The regional water cycle and surface energy balances with the NOAH LSM in the the provinces of Cuyo región.

MARIO N. NUÑEZ; ALFREDO ROLLA; ERNESTO H. BERBERY

Mendoza

Congreso; XI Congreso Argentino de Meteorología; 2012

Centro Argentino de Meteorólogos

The water cycle is a key component of the Climate System, and the quality of its representation is intimately linked to the adequate simulation of seasonal and interannual climate variability. For this reason it is important in climate change studies and scenarios, and consequently it can also be used to evaluate a model’s performance. The Cuyo region is in the central west part in Argentina. Not many estimates of the Cuyo water cycle and energy balance have been presented in the literature. Of particular interest is the study of the hydrological cycle components and its extremes. The surface energy balance is closely related to the water cycle and is an integral part of the interactions between the atmosphere and land surface (soil, vegetation, snowpack). In its most basic form and dismissing some minor magnitude terms, the surface energy responds to a simple balance between the net radiation energy gained at (evapotranspiration) heat fluxes. Soil moisture is known to have a strong control on the partition between the sensible and latent heat fluxes, known as the Bowen ratio. In addition, the link between surface states and the atmospheric hydrologic cycle intrinsically involves the atmospheric boundary layer. The High Resolution Land Data Assimilation System (HRLDAS) runs the Noah Land Surface Model (Noah LSM) in an uncoupled mode (i.e., not coupled with any atmospheric model) to evolve land surface and soil state variables over some time period. The time period for which the Noah LSM was run is 26 years.

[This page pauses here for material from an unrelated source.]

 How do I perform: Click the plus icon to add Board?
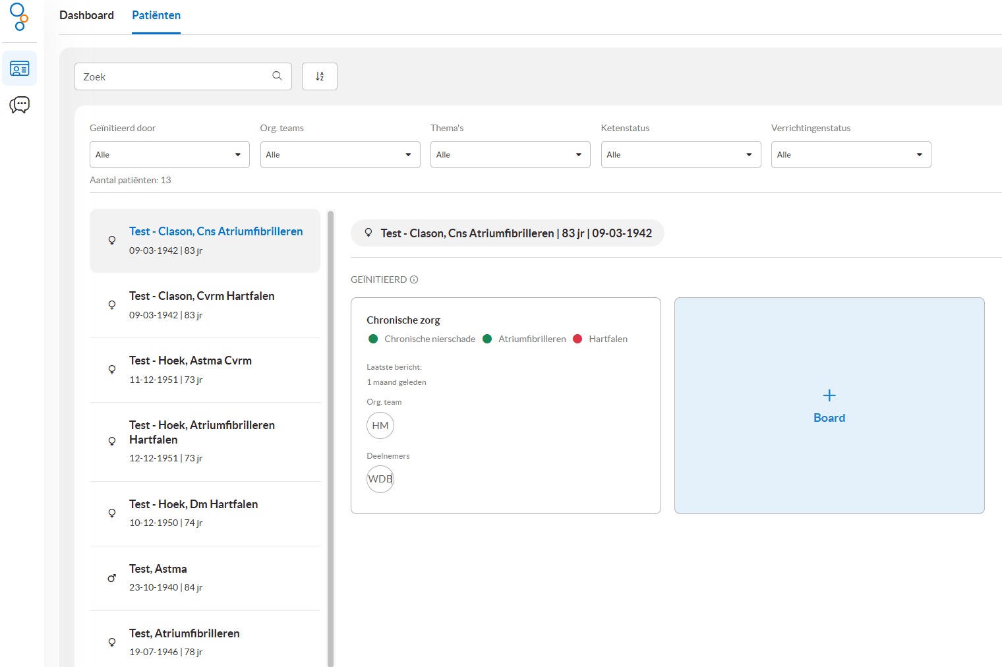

From initial conditions of soil temperature, soil moisture, and other state variables, HRLDAS applies the Noah LSM, forced by analyses of atmospheric conditions, shortwave and long wave radiation, and precipitation, to update the land state. We performed numerical experiments using the HRLDS (High Resolution Land Data Assimilation System) 3.2 model in an uncoupled version. The regional water cycle and surface energy processes of Cuyo as estimated from numerical experiments using the HRLDAS 3.2 model were discussed in this paper. The terrestrial water cycle and all energy related computations were analyzed here using a 26-year long (1980 to 2006) data set for the Cuyo region.